Fecal incontinence: a clinical approach

"Fecal incontinence" is defined as the involuntary loss of stool at any time of life after toilet training. It is a socially and psychologically devastating condition for patients and their families, and a topic which both patients and physicians are reluctant to approach. Although the true prevalence of fecal incontinence is unknown, studies have reported it to be as high as 2. 2% in the general population, with significantly higher rates among nursing home residents and hospitalized elderly. Risk factors include advancing age, female gender and multiparity. An understanding of pelvic floor anatomy and physiology is required to appreciate how diverse medical conditions can affect mechanisms involved in normal continence. The rectum serves as a storage reservoir until elimination can take place at a socially acceptable time and place. The pelvic floor muscles help to regulate the defecatory process and maintain continence. These muscles include the internal anal sphincter, the external anal sphincter and the puborectalis muscle. Each muscle contributes to normal continence, although the relative importance of each is controversial. Neurologic integrity and sensation are also key factors. Conditions associated with fecal incontinence include diarrheal states, fecal impaction, idiopathic neurologic injury, surgical and obstetric injury, pelvic trauma, collagen vascular disease, and neurologic impairment related to stroke, diabetes, or multiple sclerosis. Evaluation of the patient with fecal incontinence includes a directed history and physical examination, with particular attention paid to integrity of the perineum and rectum, and a complete neurologic evaluation.
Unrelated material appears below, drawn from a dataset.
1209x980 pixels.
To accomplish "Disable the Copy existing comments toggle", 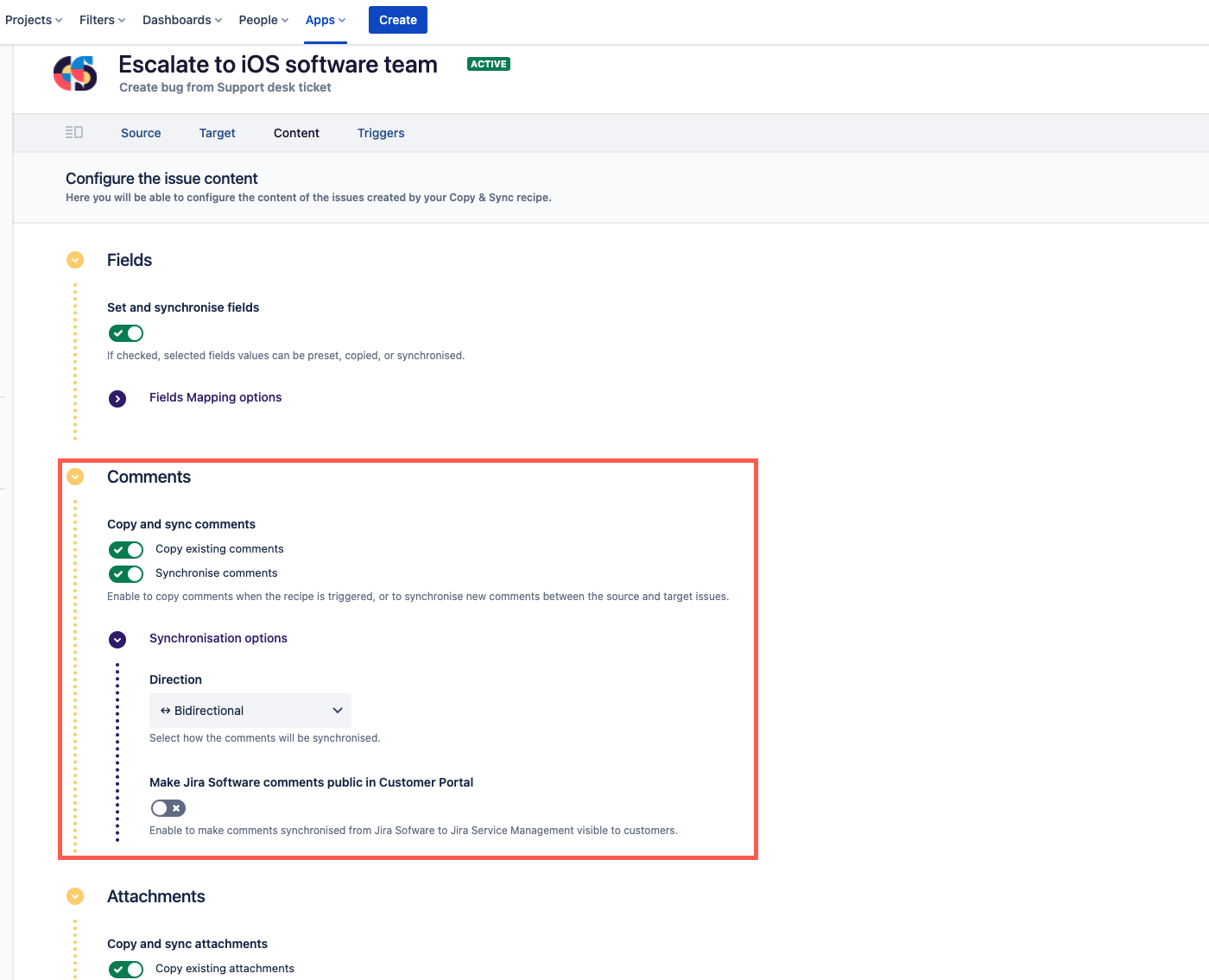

Diagnostic tools such as stool studies, anorectal manometry, defecography, electromyography, pudendal nerve conduction, and endoanal ultrasound may be employed in an outpatient setting. Fecal incontinence may be treated conservatively by employing such methods as dietary restriction, stool bulking agents, and biofeedback. Surgery may be the best option for cases refractory to medical treatment, or for those patients with rectocele or obstetrical injury. In this article, we review the presentation, epidemiology, pathophysiology, and etiology of fecal incontinence. Evaluation, including key components of directed history and physical examination, and the appropriate use of diagnostic studies and indications for treatment options are also addressed.